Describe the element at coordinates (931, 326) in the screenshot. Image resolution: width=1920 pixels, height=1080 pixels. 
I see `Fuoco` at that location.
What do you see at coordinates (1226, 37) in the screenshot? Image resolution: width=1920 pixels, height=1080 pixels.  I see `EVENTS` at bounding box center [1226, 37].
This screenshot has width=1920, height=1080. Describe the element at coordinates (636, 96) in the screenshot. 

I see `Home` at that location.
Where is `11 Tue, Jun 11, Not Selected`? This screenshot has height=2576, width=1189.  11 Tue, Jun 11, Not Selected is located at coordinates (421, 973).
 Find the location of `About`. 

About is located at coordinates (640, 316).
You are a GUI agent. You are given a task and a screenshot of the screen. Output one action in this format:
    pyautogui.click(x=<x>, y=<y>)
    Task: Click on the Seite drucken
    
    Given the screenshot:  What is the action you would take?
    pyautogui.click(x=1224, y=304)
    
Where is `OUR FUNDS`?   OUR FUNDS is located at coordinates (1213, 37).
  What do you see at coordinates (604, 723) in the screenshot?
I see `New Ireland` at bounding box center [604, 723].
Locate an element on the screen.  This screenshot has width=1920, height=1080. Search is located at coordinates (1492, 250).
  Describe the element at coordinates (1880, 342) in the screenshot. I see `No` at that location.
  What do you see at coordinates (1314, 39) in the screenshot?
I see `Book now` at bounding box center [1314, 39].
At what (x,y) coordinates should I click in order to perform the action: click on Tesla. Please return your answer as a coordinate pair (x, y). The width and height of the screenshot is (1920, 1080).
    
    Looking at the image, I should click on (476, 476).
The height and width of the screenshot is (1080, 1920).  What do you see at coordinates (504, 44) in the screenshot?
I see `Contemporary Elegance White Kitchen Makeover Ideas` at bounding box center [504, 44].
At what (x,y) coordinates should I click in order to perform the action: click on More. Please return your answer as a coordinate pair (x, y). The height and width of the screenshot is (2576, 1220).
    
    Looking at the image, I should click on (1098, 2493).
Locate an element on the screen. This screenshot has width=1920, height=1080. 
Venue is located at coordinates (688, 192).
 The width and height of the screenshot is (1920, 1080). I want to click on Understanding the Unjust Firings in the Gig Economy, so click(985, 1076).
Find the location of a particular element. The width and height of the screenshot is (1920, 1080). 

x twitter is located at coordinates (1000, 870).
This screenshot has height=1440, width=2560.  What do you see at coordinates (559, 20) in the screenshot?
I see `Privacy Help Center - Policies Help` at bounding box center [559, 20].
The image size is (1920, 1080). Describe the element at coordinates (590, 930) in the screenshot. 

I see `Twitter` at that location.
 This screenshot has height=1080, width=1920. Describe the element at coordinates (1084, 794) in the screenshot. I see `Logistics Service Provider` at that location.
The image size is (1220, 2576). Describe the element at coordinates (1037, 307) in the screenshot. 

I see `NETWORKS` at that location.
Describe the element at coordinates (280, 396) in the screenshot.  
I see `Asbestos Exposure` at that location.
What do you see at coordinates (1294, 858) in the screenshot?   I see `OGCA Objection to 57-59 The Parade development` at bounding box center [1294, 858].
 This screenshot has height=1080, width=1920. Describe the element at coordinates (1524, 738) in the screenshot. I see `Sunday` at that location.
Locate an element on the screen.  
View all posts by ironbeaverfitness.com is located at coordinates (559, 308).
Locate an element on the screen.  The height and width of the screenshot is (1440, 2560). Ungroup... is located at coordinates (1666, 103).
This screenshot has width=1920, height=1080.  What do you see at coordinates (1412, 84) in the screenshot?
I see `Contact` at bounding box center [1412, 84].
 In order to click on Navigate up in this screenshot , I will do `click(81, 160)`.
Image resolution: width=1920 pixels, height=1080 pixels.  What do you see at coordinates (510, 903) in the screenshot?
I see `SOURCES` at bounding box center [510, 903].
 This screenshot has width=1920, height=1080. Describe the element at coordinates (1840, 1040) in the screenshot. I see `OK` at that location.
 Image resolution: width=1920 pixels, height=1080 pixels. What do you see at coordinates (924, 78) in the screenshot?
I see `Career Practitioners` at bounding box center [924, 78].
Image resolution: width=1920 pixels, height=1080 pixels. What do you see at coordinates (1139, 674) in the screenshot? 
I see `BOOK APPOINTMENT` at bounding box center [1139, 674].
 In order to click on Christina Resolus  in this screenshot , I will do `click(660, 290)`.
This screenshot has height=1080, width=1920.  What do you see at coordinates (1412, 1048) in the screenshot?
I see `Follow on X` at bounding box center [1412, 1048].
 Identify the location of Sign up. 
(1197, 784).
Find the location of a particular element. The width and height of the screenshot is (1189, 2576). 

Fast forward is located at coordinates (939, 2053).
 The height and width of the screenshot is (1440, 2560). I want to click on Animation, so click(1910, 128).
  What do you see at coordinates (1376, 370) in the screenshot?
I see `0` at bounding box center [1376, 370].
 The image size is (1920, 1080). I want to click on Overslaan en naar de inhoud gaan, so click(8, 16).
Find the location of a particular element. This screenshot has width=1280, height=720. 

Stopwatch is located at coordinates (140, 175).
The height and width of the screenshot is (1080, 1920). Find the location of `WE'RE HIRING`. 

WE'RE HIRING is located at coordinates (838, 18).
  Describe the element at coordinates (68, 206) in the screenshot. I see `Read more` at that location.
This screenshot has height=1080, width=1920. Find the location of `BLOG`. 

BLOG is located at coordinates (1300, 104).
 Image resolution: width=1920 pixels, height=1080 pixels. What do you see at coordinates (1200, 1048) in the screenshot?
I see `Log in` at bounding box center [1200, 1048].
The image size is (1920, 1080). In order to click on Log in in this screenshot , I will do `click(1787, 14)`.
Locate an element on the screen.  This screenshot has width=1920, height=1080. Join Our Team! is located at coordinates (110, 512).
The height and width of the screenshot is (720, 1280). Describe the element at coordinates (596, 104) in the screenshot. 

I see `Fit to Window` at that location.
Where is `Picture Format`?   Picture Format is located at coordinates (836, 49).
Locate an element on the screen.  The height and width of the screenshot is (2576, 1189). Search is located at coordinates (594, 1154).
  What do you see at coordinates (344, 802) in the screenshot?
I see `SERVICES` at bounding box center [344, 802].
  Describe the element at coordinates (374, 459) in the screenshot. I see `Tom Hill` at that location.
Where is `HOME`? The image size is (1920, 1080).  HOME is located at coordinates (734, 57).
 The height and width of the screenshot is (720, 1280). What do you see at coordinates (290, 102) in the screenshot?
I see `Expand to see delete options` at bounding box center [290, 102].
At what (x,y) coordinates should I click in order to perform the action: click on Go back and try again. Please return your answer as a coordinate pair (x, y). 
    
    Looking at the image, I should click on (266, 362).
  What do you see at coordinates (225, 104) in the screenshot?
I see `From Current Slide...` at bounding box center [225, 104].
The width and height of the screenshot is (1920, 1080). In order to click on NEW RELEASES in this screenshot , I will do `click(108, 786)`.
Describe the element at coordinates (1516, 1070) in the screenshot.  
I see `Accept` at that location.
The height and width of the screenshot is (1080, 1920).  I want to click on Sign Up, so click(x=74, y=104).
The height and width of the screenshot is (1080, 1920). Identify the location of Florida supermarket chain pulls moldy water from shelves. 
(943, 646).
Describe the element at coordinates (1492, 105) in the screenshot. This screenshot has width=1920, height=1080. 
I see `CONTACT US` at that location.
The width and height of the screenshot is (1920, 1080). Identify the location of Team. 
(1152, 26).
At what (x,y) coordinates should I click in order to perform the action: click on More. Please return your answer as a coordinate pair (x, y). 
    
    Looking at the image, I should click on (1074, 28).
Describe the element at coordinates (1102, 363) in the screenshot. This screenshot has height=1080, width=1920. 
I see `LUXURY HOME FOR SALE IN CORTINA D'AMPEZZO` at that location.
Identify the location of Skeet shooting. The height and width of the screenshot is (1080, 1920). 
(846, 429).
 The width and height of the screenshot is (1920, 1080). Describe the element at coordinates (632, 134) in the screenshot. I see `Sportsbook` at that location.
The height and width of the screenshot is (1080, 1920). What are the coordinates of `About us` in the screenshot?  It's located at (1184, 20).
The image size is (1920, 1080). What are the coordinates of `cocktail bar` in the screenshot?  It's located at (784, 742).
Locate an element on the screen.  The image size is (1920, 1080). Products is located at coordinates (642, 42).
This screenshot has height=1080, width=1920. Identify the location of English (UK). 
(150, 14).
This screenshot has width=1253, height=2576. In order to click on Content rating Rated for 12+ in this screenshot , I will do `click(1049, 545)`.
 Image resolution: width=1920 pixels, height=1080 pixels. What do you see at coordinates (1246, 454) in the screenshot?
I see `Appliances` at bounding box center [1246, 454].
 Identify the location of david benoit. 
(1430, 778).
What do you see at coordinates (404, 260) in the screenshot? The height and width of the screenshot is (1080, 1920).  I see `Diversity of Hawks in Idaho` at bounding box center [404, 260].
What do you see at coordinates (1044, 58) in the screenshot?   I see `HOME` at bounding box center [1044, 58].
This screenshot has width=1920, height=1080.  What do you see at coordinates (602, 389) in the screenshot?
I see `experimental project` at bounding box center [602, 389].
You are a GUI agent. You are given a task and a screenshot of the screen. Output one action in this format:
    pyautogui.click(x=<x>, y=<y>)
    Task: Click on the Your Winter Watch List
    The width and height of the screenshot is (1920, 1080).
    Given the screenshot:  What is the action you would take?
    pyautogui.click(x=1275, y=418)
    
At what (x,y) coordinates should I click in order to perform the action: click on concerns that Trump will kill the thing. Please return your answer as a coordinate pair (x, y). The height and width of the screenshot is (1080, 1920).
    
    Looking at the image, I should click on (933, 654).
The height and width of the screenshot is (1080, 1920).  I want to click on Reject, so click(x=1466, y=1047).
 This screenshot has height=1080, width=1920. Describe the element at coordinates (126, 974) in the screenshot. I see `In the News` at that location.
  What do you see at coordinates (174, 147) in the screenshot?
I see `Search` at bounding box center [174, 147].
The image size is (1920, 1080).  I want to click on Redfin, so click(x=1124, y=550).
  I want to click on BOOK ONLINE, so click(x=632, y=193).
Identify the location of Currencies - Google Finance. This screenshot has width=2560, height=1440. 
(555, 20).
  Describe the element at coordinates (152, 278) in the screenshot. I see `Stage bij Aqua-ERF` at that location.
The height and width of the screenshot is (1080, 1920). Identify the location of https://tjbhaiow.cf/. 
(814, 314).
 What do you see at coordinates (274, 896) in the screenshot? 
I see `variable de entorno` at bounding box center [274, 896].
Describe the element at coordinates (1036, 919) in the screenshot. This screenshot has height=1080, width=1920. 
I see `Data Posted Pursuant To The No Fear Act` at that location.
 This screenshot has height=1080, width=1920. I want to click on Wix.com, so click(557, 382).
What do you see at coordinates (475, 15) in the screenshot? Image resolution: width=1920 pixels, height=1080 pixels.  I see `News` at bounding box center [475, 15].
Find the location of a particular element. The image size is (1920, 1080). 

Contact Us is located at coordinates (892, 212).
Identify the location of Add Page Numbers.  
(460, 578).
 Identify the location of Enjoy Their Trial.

□ □ □

• TASK DIRECTIONS
Rewrite the records from the first line through the line containing "About is located at coordinates (640, 316).", with "Describe the element" changed to "Identify the element" and nothing else altered.

• OUTPUT BELOW
Identify the element at coordinates (931, 326) in the screenshot. Image resolution: width=1920 pixels, height=1080 pixels. 
I see `Fuoco` at that location.
What do you see at coordinates (1226, 37) in the screenshot? Image resolution: width=1920 pixels, height=1080 pixels.  I see `EVENTS` at bounding box center [1226, 37].
This screenshot has width=1920, height=1080. Identify the element at coordinates (636, 96) in the screenshot. 

I see `Home` at that location.
Where is `11 Tue, Jun 11, Not Selected`? This screenshot has height=2576, width=1189.  11 Tue, Jun 11, Not Selected is located at coordinates (421, 973).
 Find the location of `About`. 

About is located at coordinates (640, 316).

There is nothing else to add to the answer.